Mexiletine and Theophylline Interaction
Drug interaction information between Mexiletine and Theophylline.
Mexiletine and Theophylline have a documented minor interaction in FDA labeling.
FDA drug labeling documents a minor-severity interaction between Mexiletine and Theophylline. Major interactions are generally avoided, moderate ones may need monitoring or a dose adjustment, and minor ones are usually low-risk. This page shows the documented mechanism and guidance. Label-documented interactions are not a complete safety review, so always confirm your own medications with a pharmacist or doctor. Educational information, not medical advice.
How They Interact
Mexiletine can slow down the removal of theophylline from your body, which makes the amount of theophylline in your blood go up.
What To Do
Your doctor should check your theophylline blood levels frequently. The dose of theophylline may need to be reduced to avoid side effects.
FDA Label Information
Concurrent use of mexiletine and theophylline may lead to increased plasma theophylline levels. One controlled study in eight normal subjects showed a 72% mean increase (range 35 to 136%) in plasma theophylline levels. Theophylline plasma levels returned to pre-mexiletine values within 48 hours after discontinuing mexiletine.
Mexiletine Also Interacts With
- Lidocaine Topical moderate
- Propranolol minor
- Digoxin minor
- Propafenone minor
- Cimetidine minor
Theophylline Also Interacts With
- Metoprolol major
- Albuterol major
- Omeprazole major
- Amoxicillin major
- Famotidine major
Frequently Asked Questions
Can I take Mexiletine and Theophylline together?
This is a minor interaction. Your doctor should check your theophylline blood levels frequently. The dose of theophylline may need to be reduced to avoid side effects.
How serious is the interaction between Mexiletine and Theophylline?
This interaction is classified as "minor" severity by the FDA. Minor interactions are unlikely to cause significant problems but should still be mentioned to your healthcare provider.
Why do Mexiletine and Theophylline interact?
Mexiletine can slow down the removal of theophylline from your body, which makes the amount of theophylline in your blood go up.

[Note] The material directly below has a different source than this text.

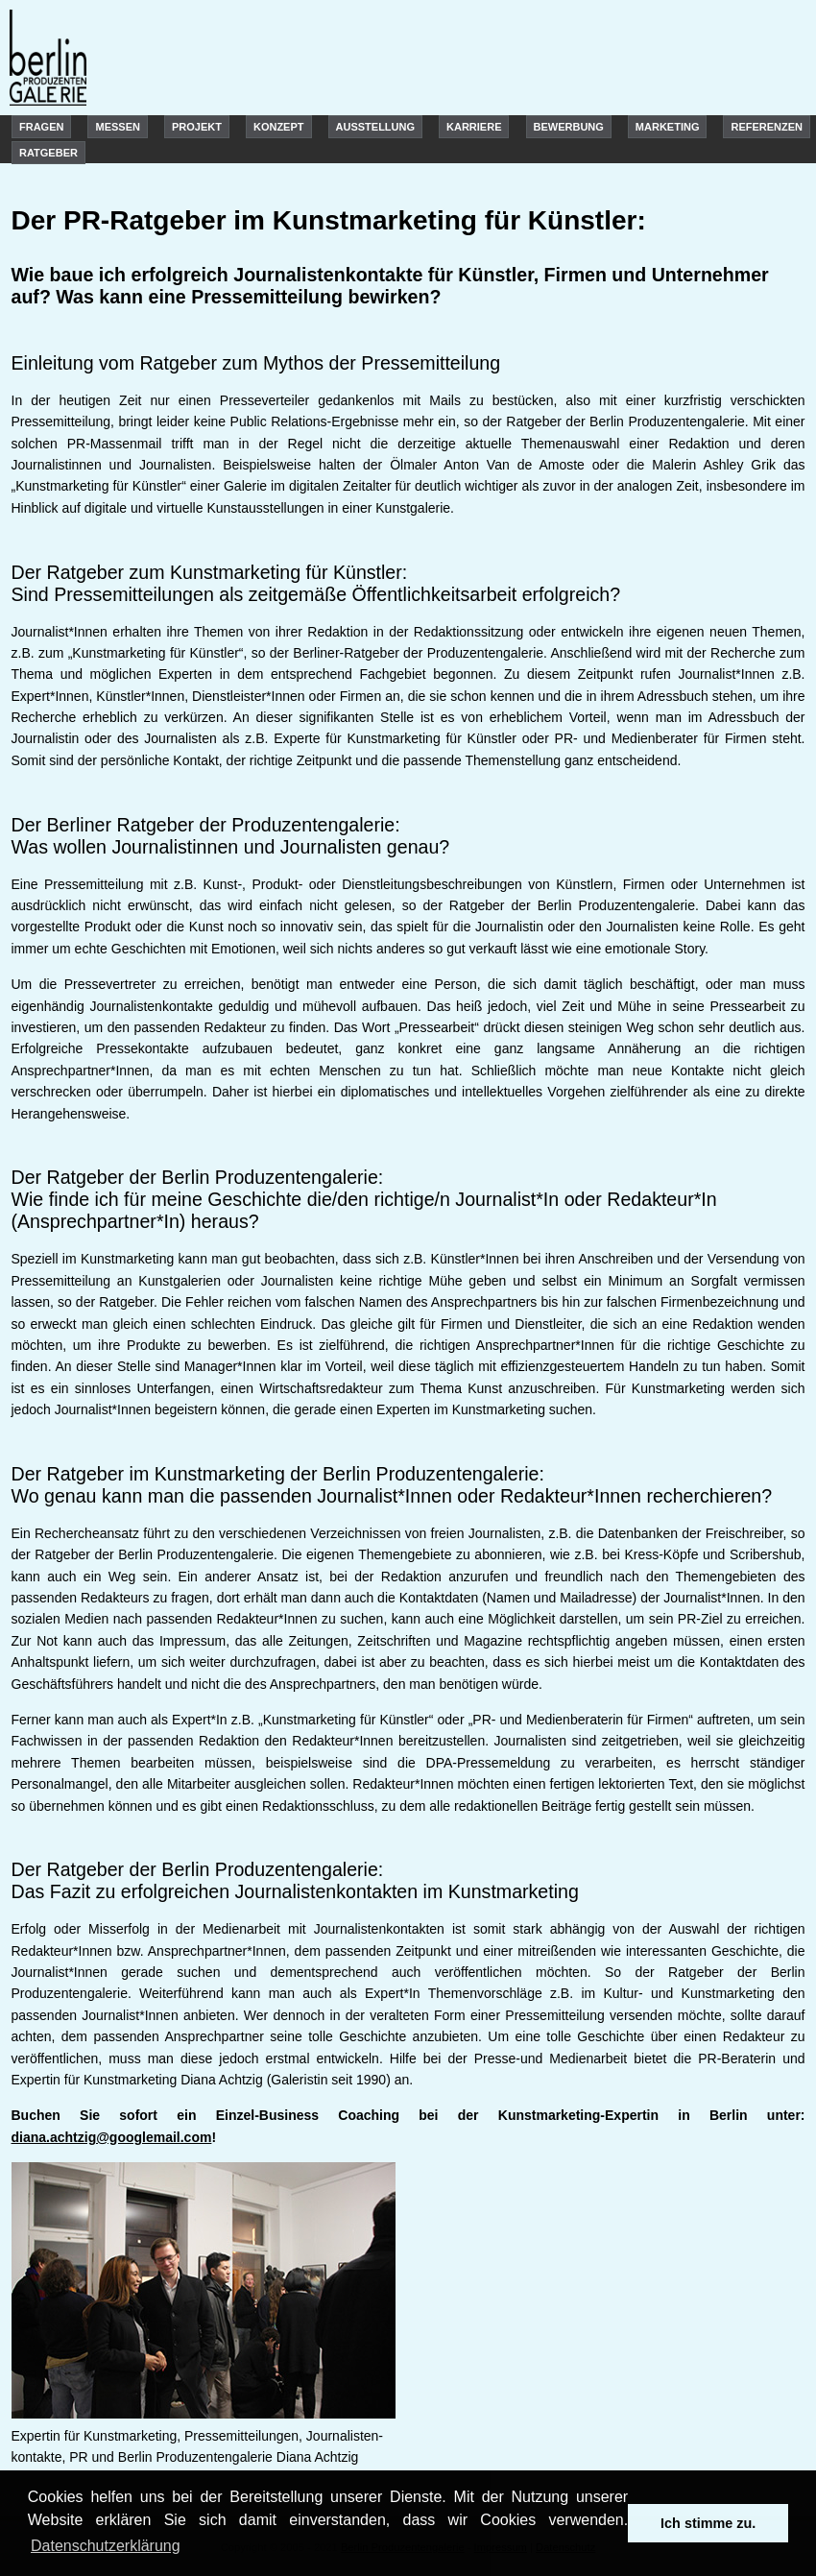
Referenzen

Understanding the Mexiletine and Theophylline Interaction
FDA-approved prescribing information for these two drugs flags their combination as a minor-severity interaction. Mexiletine belongs to the Class IB Antiarrhythmic class and Theophylline belongs to the Methylxanthine Bronchodilator class - two categories that can collide when co-prescribed. The mechanism described in FDA labeling is: Mexiletine can slow down the removal of theophylline from your body, which makes the amount of theophylline in your blood go up. Severity tiers matter: major flags generally advise avoidance, moderate flags often require monitoring or dose adjustment, and minor flags may only call for awareness.
Context around a specific patient determines real-world impact. Mexiletine has 14 total documented interactions on file in this dataset, and Theophylline has 86. Each additional medication compounds the interaction surface, which is why pharmacists run full-profile checks rather than evaluating one pair at a time. FDA-derived guidance for this pair is: Your doctor should check your theophylline blood levels frequently. Timing of doses, renal and hepatic function, age, and other concurrent prescriptions all shape whether a labeled interaction matters clinically.
An interaction flag is not a verdict. A large share of labeled interactions are managed routinely in clinical practice, the fix may be as simple as spacing doses or adding a monitoring test. Others require the prescriber to choose a different medication entirely. This page surfaces FDA-sourced labeling and openFDA data for educational purposes only; it is not medical advice and cannot account for your full clinical picture. Never start, stop, or adjust either Mexiletine or Theophylline based on a web page, speak with your prescriber or pharmacist before making any change.
Sources: FDA Drug Labels (SPL) via openFDA (2026). This is for informational purposes only and is not medical advice. Always consult your healthcare provider about drug interactions.
Read our methodology - how this data is sourced, computed, and verified.